America has been a longstanding partner to Africa’s nations and its people, leading in aid and development assistance, healthcare, and the fight against transnational terrorism. But Africa is more than conflict and poverty—it represents important opportunities in trade and investment, and many of the world’s major economies recognize this fact.
Many African countries are rapidly enhancing integration into global capital markets and innovating and developing sizable domestic markets. The continent, with a population in excess of 1.3 billion people, a median age under 20 years old, and a landmass large enough to fit Europe, the lower 48 United States, China, and India, includes several of the world’s fastest growing economies.
For these reasons and more, the United States sees strengthening US-Africa economic ties as a priority. America’s capital markets, pension and investment funds, and financial institutions are leaders among their global peers, and are uniquely positioned to play a key role in meeting Africa’s capital needs.
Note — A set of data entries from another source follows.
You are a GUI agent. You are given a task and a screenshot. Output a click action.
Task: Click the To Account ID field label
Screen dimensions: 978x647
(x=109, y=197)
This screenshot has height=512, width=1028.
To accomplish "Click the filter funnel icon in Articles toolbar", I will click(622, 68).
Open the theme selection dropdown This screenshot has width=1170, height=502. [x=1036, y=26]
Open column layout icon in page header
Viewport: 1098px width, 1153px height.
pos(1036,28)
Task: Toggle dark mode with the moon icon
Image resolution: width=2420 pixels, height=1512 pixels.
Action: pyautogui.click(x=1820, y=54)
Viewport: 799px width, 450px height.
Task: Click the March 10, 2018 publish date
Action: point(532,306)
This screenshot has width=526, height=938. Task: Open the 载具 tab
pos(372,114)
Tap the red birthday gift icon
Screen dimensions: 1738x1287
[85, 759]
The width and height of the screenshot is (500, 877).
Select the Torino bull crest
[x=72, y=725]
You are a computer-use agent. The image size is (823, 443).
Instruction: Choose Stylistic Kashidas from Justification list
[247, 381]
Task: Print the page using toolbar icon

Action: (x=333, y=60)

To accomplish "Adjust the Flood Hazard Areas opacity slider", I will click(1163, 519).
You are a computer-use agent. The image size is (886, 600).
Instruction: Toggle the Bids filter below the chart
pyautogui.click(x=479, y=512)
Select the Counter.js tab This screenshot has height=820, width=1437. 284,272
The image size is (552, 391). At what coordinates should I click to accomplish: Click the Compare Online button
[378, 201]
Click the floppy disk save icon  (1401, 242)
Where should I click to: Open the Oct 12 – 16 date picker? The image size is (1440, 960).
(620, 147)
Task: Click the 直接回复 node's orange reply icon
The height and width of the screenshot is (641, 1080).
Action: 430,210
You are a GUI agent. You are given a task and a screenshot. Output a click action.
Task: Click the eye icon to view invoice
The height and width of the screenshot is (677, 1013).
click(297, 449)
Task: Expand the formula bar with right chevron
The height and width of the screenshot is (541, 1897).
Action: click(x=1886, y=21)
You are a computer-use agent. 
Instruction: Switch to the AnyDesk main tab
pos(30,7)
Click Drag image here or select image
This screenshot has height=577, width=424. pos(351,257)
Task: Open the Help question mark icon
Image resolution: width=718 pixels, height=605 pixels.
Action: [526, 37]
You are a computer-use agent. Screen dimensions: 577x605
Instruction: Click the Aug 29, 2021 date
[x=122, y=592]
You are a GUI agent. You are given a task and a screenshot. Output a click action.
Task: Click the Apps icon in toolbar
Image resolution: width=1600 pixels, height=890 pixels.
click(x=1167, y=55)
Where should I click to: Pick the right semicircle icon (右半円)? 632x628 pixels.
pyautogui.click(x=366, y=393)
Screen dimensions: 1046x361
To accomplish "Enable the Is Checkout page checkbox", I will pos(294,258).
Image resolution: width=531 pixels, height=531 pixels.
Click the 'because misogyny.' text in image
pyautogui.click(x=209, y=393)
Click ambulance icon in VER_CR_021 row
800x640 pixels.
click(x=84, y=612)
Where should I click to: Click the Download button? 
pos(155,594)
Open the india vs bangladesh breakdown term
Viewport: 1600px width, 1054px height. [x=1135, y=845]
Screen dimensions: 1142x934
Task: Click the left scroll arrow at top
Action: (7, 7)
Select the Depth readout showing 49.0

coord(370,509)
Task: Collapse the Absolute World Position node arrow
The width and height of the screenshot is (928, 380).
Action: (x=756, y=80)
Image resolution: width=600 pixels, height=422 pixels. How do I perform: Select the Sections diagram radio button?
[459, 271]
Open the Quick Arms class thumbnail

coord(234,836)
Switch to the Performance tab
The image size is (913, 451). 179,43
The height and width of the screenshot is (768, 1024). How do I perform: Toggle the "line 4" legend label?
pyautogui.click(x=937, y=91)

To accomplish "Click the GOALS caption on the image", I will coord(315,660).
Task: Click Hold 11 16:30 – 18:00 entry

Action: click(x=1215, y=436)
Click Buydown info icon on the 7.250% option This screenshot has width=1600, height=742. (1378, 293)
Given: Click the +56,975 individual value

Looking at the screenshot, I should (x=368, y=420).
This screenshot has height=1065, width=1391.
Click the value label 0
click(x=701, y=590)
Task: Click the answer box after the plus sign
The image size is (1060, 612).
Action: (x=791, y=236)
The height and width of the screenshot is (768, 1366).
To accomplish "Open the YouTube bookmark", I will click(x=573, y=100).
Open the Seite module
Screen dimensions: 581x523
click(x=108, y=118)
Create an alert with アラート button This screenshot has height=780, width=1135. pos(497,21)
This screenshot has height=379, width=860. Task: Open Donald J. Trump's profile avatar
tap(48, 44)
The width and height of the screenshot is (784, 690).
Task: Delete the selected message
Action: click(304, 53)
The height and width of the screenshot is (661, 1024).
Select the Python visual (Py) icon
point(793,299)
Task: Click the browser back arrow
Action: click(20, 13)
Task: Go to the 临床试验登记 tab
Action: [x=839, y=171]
Despite this leadership role and America’s close partnership with Africa, too few American companies have developed in-house knowledge of Africa, nor have they established a meaningful presence in Africa.
Whether it is an overestimation of risk or an unfortunate miscalculation of the value of the African market, America trails global partners and competitors in forging investment and commercial ties with Africa. Africa has been starved for capital, yet its continued development requires massive investments in infrastructure, energy, and food production. American assistance must scale programs to better incorporate capital market development, investment fund support, and quality market data. The US government can play a productive role in all the above, chiefly through its capacity to fund robust market analysis, bilateral and regional trade missions, and technical assistance particularly with trade facilitation.
While the United States has a strong track record on technical assistance and capacity building to strengthen governance, transparency, and market frameworks, we must redouble these efforts for stronger impact on improving the trade and investment climate in Africa.
The African Continental Free Trade Area (AfCFTA) provides an important opportunity in this regard, where the development of governance and conflict resolution mechanisms tailored for this framework will be critical for strengthening Africa’s regional economic communities. African nations will also need assistance with restructuring burdensome debt obligations to China that threaten their economic development, national security, and are inconsistent with international norms for sovereign loans.
A large portion of these debt obligations were incurred to finance infrastructure projects, which are pivotal for Africa’s development. A comprehensive strategy to facilitate a fast-growing manufacturing base, ICT hubs, and urbanization will require substantial investment in infrastructure, including energy production and distribution in keeping with attainable low-emission policies.
Climate change is fueling food insecurity, migration, and localized conflict in Africa. The International Energy Agency estimates that by 2040, Africa must triple its annual power generation through gas, wind, and solar energy production to keep Africa’s increased share of global carbon emissions under 1 percentage point over the same period. Bringing a greater share of the African population on-grid will reduce reliance on biofuels that drive deforestation and poor health outcomes and improve prospects for sustainable economic development and poverty reduction.
Through a combination of necessity and timing, Africa has demonstrated its capacity to leapfrog technology to accelerate development and connectivity. Africa’s venture capital and ICT startup ecosystems, including mobile money platforms and other forms of fintech, are developing rapidly and are well established in many cases. The US government should mobilize to support incubators and startups, and foster ties with America’s leading technology companies and venture capital funds seeking new and promising markets in Africa. This approach makes sense for a continent seeing more youth and women enter the workforce, pursue entrepreneurship, and lead major firms. Youth engagement and gender parity are essential for effective human capital development, a key element of UNDP’s partnership with AfCFTA.
For our part, the teams behind these economic initiatives—US government agencies, contractors, and implementing partners—must reflect the diversity of America and the thriving African diaspora therein. To do this effectively and transparently, US government agencies must collect and publish granular, disaggregated data on diversity, equity, and inclusion across their operations, and require all contractors and implementing partners to do the same.
The US Congress will work with the Biden Administration to build on our existing relationships, advance legislation, and set far more ambitious objectives to bolster meaningful economic ties with African nations. A prime example is Prosper Africa, which offers companies and investment funds a focal point for navigating U.S. government programs across its departments and agencies. Congress should authorize and strengthen Prosper Africa, ensure it is made more transparent and accountable, and provide stable funding for viable projects. The Development Finance Corporation and Prosper Africa should also receive the authority and resources required to scale their on-the-ground presence across the continent.
In doing this important work, we cannot lose sight of the importance of ensuring the agency of the African countries and people with which we seek to partner. We must dispel pejorative narratives, eschew sweeping generalizations, and anchor our efforts on facts. In our absence, African nations will continue to seek capital, assistance, and technology from those who do not share our values and priorities for democracy, good governance, human rights, and environmental protection. America has every economic, strategic, and national security reason to prioritize our relationships with Africa.